さやかは両親に無言で深くお辞儀をすると、出棺前に帰った。横顔に涙の跡が見えた。

 両親は複雑な表情で読経を聞いている。死に至る経緯が経緯だけに、哀しみに浸っていられないのだろう。納骨は京都の実家の菩提寺にするらしいが、そのときはもう十文字ではない。梶谷家の墓に静かに眠る。訪れるひとも滅多にはいないに決まっている。

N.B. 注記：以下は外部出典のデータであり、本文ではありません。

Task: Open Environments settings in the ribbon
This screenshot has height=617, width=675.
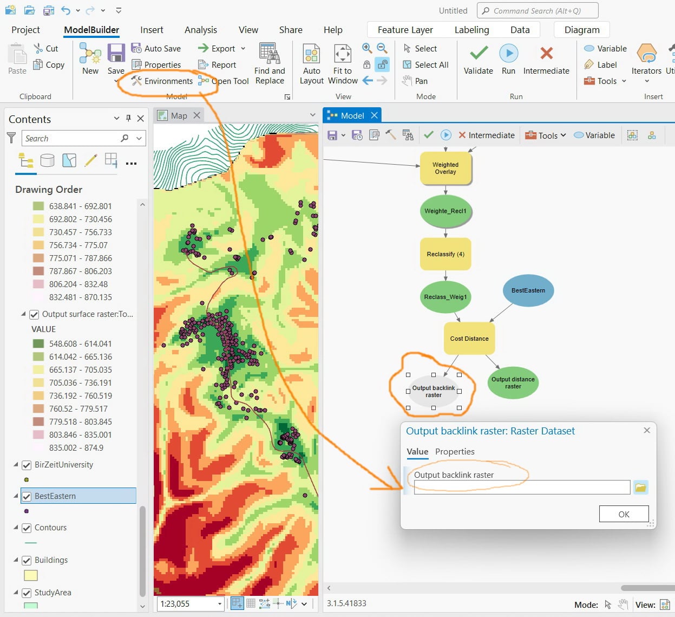Action: (x=162, y=81)
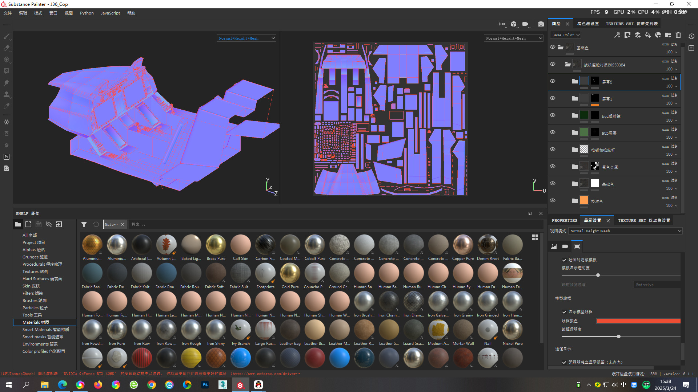The width and height of the screenshot is (698, 392).
Task: Select Smart Materials 智能材质 shelf category
Action: click(x=45, y=330)

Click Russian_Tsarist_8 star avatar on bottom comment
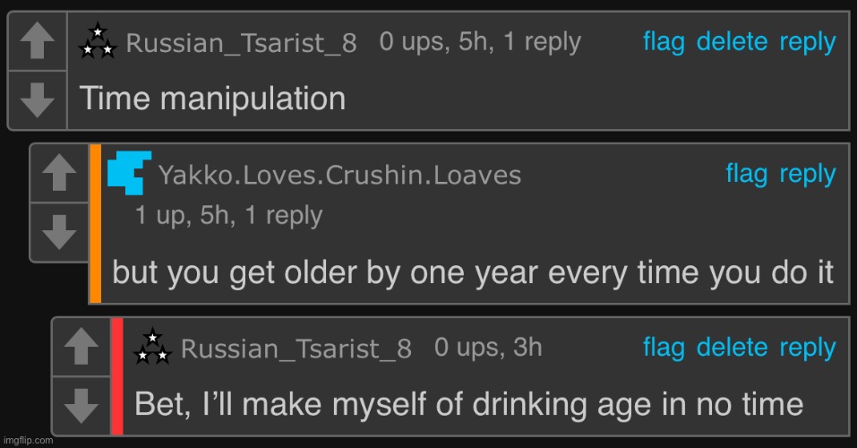(152, 347)
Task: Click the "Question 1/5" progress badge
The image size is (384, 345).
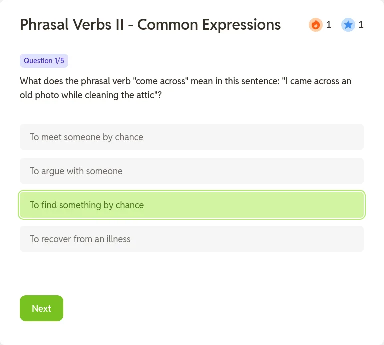Action: coord(44,61)
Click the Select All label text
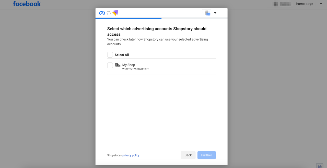This screenshot has width=327, height=168. [122, 55]
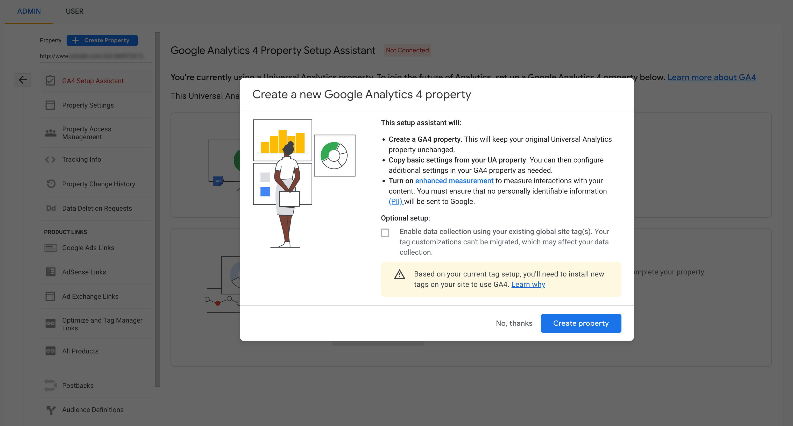The image size is (793, 426).
Task: Enable data collection using existing global site tags
Action: [x=385, y=232]
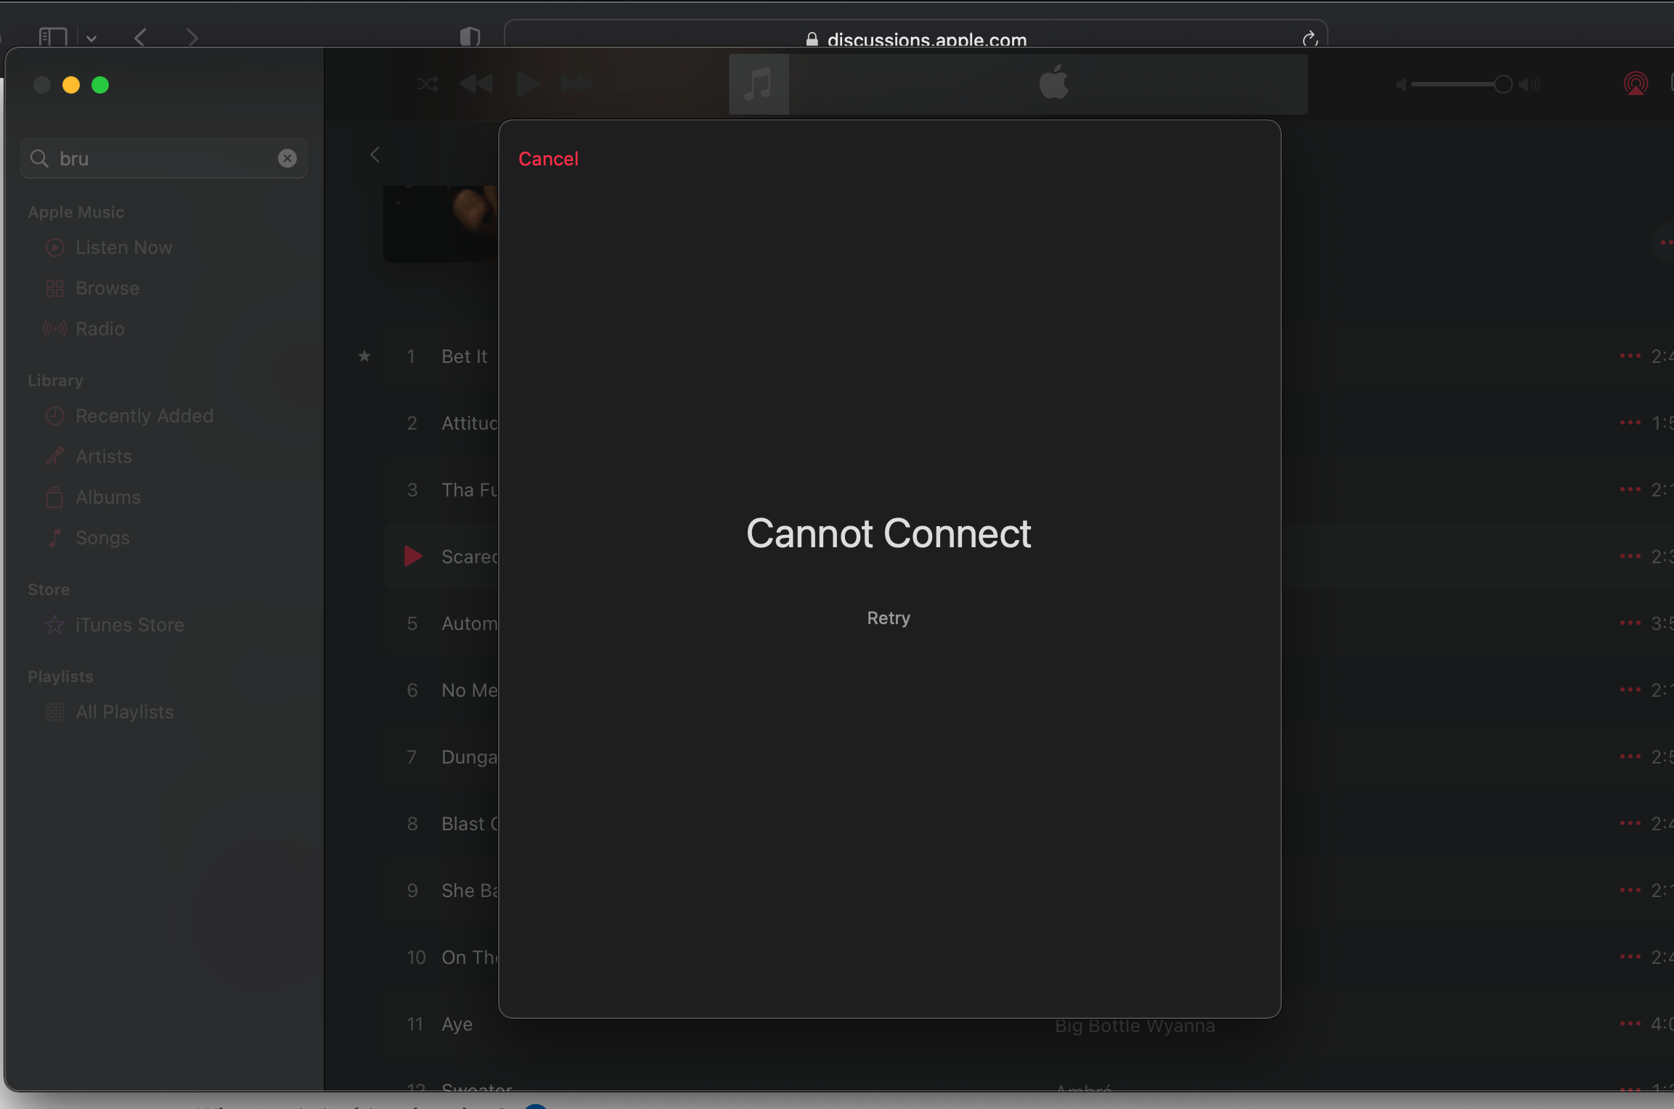Open more options for the track Aye
The width and height of the screenshot is (1674, 1109).
coord(1630,1023)
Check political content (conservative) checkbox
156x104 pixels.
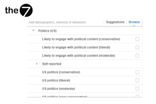point(137,39)
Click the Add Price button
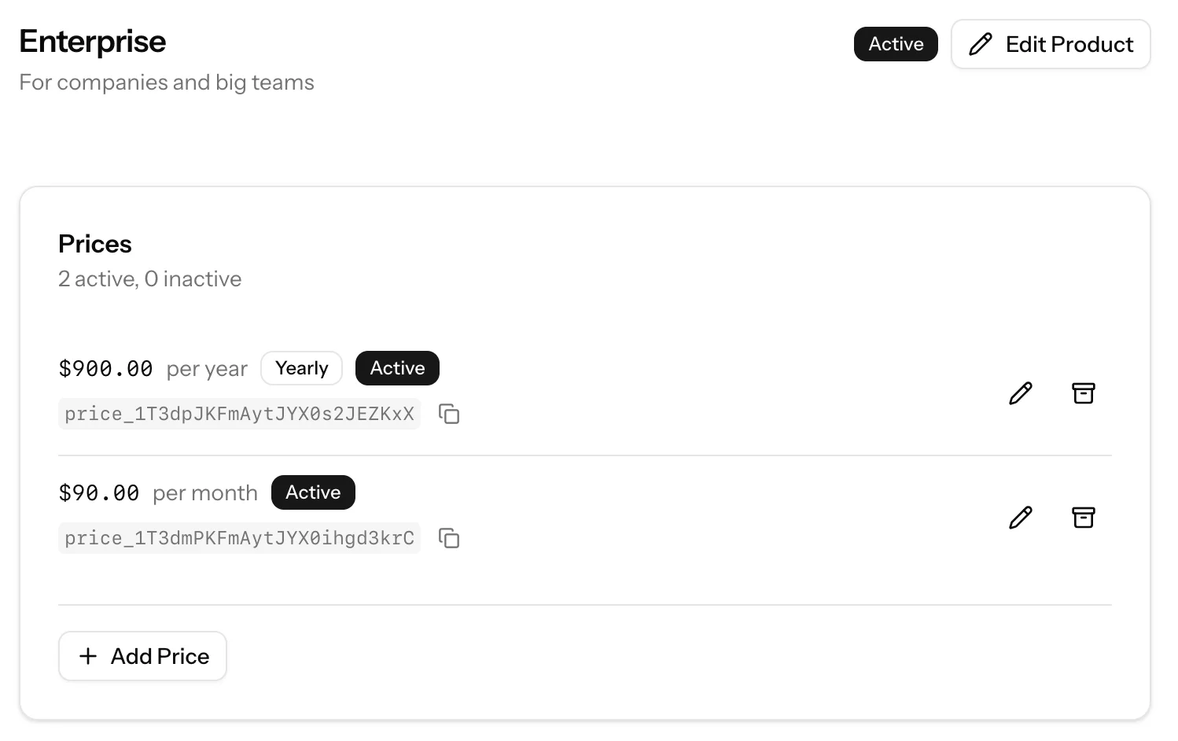This screenshot has height=741, width=1178. [142, 656]
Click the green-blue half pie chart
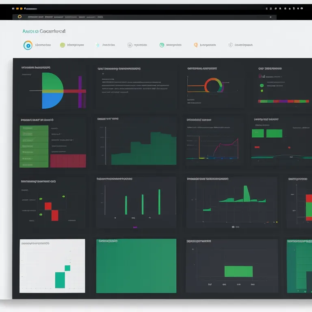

「御殿」はどうするのかと野津は思う。誰か鍵を持っていないのか。そう言えば加古が参列していないのはおかしい。そう野津は思ったが、加古の意識は慶菜に夢中だったのが実際のところだった。


 意外な形で鍵は発見された。

両親と付き添いの光の従妹が訪問した井の頭の家の玄関先で、傘立ての中を従妹が覗き、ラップで厳重に巻いた何かを取り出すと鍵だった。それで玄関はあっけなく開いた。従妹は弓絵と言い、光の母親の妹の子だ。

 父親は冷静に、

「待て。警察立ち合いで中に入ろう。指紋を増やして何か証拠を無くしてしまうかも知れん」

従妹がスマホで三鷹北警察に連絡した。野津は斎場からの帰りでまだ不在。岩田が出た。

「鍵があったんですね」

岩田は安堵した。驚きよりもそっちだった。自宅内の捜索で手掛かりがあるのではと、そろそろ両親の許可を得て、職人に開けて貰おうと思っていたところだ。鍵を壊して開けると、目先は施錠ができなくなるから、合鍵の発見は有難い。

遅めの昼食中だったが、そそくさと署を出て梶谷宅に向かう。もちろん鑑識にも声を掛けて、同時に移動する。

 その頃、野津は甲州街道の渋滞に巻き込まれていた。この街道は常に渋滞するのだが、事故でもあったらしく、全然前に進まない。警察車両だが、権利を発動するような事由はなく、耐えるしかない。道路に小雨が降り出した。